Safeguard: Local, Regional, and National Attitudes

(Excerpt from Historic American Engineering Record, HAER No. ND-9)

IV. Stanley R. Mickelsen Safeguard Complex

D. Local, Regional, and National Attitudes

1. Local

The far-reaching influence of an ABM installation was not lost on the contemporary news media; it seemed that the furor would engulf the entire country. But even so, skeptics chose to keep the North Dakota news scene in the headlines, giving the foes of Safeguard a more basic, personal approach. One of the most critical articles appeared inThe Nation in 1969:

When the ABM was moved from the cities to the wide-open spaces, the hope of its sponsors was that opposition would wither away. Indeed, in some sections, the prospect of an influx of mammoth construction funds overrode all other considerations. Not in Fargo, North Dakota, however. At Fargo, population 50,000, and regarded as a slightly overgrown country town, several hundred citizens gathered to hear Rep. George Brown of California, a member of the Science and Astronautics committee, and Dr. George Stanford, a nuclear physicist attached to the Argonne National Laboratory in Chicago, deliver scathing attacks on Safeguard. The meeting adopted a policy statement to the effect that fallout over the wheatlands was no more acceptable than fallout over the cities....North Dakota is said to have the highest concentration of nuclear weaponry per acre of any state; evidently some of the citizens want no more of it.

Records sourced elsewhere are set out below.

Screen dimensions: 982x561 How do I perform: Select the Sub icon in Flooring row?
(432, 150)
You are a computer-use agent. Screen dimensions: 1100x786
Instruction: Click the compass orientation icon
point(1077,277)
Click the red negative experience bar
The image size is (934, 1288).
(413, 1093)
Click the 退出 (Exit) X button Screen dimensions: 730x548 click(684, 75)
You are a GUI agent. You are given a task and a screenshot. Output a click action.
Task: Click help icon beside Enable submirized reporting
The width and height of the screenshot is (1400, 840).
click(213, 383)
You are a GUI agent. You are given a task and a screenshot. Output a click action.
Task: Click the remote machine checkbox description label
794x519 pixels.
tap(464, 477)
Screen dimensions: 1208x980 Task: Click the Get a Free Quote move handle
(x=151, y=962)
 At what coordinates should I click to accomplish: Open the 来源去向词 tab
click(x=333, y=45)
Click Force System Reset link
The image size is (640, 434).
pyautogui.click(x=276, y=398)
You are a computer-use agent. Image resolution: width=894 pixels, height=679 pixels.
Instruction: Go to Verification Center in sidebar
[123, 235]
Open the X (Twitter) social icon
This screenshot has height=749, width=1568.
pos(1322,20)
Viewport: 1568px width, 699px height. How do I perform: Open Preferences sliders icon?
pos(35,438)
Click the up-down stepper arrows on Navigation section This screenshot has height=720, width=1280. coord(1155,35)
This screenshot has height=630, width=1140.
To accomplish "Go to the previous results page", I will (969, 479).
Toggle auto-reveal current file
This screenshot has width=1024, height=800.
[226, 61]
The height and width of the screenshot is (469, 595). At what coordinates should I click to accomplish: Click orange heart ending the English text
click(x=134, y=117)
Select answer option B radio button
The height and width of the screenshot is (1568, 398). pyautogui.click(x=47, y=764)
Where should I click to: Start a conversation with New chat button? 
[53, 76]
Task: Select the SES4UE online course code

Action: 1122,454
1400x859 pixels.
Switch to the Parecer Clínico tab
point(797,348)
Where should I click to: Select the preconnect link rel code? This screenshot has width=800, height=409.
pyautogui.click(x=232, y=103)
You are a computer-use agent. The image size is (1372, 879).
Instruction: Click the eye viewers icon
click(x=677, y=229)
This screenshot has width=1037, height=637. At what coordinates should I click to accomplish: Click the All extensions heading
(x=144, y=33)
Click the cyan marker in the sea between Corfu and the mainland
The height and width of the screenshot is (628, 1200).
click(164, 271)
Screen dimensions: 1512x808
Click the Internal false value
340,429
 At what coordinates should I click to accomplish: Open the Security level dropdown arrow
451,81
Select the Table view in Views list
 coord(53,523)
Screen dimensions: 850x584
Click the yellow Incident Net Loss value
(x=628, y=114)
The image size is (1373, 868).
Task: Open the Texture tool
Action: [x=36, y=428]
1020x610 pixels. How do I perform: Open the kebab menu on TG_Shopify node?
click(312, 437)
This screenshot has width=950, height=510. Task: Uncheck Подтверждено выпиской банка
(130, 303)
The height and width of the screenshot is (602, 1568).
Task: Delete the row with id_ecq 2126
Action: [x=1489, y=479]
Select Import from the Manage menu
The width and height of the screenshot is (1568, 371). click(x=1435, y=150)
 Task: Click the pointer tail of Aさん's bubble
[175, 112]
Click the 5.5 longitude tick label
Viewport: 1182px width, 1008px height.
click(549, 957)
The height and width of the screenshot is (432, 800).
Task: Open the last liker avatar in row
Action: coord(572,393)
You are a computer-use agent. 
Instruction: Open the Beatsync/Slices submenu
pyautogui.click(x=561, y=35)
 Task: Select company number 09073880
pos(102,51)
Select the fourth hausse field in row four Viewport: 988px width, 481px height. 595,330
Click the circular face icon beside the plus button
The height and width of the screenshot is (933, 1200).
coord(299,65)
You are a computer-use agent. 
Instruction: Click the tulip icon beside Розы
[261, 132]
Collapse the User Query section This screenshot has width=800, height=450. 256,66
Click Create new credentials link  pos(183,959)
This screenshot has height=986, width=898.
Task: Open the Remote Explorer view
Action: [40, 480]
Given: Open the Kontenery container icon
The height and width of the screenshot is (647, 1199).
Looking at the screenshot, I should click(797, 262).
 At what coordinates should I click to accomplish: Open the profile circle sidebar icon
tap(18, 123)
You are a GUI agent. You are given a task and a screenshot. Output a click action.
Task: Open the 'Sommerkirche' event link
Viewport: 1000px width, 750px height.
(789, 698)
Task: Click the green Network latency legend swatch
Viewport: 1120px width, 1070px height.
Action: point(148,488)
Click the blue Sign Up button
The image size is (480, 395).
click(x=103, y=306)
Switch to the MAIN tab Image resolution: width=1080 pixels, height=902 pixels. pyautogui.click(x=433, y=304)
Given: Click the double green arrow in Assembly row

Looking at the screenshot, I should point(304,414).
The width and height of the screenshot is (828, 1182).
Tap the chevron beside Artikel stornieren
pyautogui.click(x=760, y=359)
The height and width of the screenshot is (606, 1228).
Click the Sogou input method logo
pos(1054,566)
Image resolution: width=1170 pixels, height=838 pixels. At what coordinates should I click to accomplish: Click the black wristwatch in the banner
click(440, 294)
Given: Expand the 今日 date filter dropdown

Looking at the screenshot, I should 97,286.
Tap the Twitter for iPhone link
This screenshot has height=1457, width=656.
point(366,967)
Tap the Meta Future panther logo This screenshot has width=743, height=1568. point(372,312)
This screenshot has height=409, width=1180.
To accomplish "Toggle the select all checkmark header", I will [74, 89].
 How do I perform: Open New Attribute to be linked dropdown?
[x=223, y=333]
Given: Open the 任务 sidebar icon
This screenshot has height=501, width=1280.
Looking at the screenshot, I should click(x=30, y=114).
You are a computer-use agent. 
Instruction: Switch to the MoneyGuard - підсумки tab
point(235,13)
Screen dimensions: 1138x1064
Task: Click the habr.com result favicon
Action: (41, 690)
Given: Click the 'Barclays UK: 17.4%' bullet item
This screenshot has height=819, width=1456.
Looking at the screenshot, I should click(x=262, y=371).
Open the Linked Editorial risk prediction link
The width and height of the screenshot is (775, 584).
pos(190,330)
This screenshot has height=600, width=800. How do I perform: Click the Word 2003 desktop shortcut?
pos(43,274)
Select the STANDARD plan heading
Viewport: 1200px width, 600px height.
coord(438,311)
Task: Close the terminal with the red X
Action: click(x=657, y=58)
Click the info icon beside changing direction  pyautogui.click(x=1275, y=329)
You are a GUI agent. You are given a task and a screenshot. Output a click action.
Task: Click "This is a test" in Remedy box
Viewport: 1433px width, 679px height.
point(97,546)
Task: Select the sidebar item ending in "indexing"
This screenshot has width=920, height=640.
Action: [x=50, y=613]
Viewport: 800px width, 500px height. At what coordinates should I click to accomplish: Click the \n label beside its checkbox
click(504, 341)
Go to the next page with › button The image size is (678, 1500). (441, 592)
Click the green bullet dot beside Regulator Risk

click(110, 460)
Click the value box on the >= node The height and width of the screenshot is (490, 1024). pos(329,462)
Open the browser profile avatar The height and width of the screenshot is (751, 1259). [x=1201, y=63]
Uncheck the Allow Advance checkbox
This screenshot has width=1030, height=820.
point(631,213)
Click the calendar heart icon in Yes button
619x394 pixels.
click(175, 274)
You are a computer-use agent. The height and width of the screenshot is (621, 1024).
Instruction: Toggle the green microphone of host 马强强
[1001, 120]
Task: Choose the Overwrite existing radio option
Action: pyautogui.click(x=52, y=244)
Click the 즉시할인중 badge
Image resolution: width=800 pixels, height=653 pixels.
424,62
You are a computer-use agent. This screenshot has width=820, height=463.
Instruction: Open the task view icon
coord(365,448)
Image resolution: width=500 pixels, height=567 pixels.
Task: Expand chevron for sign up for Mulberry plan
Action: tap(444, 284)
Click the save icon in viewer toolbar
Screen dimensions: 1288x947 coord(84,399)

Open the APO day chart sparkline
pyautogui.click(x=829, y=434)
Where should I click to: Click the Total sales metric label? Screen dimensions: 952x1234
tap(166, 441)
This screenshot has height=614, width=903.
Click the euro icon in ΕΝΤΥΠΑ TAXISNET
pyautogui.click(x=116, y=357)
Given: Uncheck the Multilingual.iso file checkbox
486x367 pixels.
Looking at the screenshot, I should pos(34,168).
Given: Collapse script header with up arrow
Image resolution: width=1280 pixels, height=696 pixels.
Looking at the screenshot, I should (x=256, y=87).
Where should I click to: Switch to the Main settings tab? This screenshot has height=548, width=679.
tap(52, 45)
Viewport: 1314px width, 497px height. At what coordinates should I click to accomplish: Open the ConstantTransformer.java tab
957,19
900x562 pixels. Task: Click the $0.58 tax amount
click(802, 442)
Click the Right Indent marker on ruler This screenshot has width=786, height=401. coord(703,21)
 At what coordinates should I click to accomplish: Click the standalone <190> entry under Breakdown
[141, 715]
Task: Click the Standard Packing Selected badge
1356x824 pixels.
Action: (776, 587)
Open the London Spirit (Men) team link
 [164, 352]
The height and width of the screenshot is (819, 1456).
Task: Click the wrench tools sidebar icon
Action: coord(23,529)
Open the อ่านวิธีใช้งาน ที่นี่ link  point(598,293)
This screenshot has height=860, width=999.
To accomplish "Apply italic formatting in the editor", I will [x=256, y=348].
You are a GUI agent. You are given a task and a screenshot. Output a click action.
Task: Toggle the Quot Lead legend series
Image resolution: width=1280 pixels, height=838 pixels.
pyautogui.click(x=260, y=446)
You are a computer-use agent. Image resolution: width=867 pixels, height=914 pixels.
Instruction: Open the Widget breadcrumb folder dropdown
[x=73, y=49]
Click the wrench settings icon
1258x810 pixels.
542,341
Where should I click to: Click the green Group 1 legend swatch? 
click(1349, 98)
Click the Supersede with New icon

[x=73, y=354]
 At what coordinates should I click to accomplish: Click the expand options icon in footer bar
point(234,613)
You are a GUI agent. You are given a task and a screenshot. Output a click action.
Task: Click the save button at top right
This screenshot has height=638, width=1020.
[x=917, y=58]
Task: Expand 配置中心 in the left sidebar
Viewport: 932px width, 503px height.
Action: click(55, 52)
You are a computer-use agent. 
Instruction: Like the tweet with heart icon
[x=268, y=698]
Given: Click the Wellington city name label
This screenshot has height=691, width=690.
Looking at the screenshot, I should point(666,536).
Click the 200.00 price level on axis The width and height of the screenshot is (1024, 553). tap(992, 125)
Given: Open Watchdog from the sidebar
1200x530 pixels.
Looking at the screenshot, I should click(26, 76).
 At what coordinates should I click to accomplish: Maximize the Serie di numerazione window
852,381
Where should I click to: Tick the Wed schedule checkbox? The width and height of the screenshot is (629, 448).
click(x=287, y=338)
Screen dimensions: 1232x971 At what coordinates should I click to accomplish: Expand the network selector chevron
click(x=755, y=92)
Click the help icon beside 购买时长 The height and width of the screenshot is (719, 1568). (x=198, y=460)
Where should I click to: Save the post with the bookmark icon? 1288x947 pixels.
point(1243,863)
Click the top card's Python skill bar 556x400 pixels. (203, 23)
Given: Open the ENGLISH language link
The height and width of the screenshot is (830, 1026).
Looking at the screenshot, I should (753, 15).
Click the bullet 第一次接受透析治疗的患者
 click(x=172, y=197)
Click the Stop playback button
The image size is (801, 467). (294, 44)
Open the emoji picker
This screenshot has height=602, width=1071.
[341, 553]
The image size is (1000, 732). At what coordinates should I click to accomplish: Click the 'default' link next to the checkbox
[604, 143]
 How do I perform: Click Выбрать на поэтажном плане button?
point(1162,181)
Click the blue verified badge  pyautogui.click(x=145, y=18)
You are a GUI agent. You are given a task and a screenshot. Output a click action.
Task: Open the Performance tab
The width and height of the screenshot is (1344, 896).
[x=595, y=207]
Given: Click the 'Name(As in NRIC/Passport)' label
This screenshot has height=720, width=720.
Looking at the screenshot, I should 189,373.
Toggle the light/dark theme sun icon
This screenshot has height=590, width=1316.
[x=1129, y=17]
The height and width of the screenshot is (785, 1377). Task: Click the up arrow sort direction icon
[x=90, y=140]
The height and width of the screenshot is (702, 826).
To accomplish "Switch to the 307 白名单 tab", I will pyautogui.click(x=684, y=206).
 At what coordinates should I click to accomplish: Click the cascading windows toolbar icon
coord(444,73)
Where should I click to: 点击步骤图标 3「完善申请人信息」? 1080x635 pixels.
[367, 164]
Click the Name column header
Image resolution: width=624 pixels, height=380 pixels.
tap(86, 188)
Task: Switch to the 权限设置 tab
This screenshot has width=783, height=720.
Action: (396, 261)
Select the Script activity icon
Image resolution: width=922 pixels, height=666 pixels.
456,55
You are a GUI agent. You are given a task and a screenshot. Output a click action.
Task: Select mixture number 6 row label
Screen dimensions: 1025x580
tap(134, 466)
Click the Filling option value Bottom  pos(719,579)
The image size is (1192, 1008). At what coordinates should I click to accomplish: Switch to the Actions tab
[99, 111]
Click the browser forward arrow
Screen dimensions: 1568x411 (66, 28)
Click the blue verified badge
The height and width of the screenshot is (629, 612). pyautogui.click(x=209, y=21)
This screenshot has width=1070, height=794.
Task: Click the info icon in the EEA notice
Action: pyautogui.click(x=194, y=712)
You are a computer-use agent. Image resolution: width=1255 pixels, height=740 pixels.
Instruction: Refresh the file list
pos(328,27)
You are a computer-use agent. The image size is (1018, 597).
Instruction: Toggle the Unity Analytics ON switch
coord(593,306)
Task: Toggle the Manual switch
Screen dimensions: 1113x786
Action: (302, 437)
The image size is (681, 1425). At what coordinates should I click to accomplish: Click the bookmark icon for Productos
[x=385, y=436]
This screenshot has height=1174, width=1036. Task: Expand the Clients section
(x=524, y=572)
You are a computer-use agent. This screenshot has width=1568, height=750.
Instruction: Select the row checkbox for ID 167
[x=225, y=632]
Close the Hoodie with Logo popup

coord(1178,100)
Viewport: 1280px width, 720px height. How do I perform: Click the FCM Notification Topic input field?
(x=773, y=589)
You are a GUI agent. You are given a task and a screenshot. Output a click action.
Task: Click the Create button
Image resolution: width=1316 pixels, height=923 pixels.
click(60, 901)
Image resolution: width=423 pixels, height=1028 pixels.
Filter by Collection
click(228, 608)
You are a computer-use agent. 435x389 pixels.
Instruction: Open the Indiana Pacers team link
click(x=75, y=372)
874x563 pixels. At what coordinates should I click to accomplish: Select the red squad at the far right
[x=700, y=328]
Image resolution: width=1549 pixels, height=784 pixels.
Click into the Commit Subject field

In retrospect, after SRMSC was nearly in full swing, opinions softened somewhat. In a North Dakota State University interview poll taken in 1974 of both long-time residents, newcomers, and local officials, four out of five respondents indicated that the overall effect of the Safeguard project had been beneficial in terms of the augmentation of business activity and employment opportunities, whereas only one in ten thought the effects were detrimental. When asked if they felt they were personally better or worse off as a result of the ABM impact, more than half believed the changes brought about by the project were beneficial. Only one in six insisted that the effects had been detrimental to their way of living. For instance, residents and community leaders felt that failure to provide adequate housing in the short run caused housing costs and rents to increase significantly.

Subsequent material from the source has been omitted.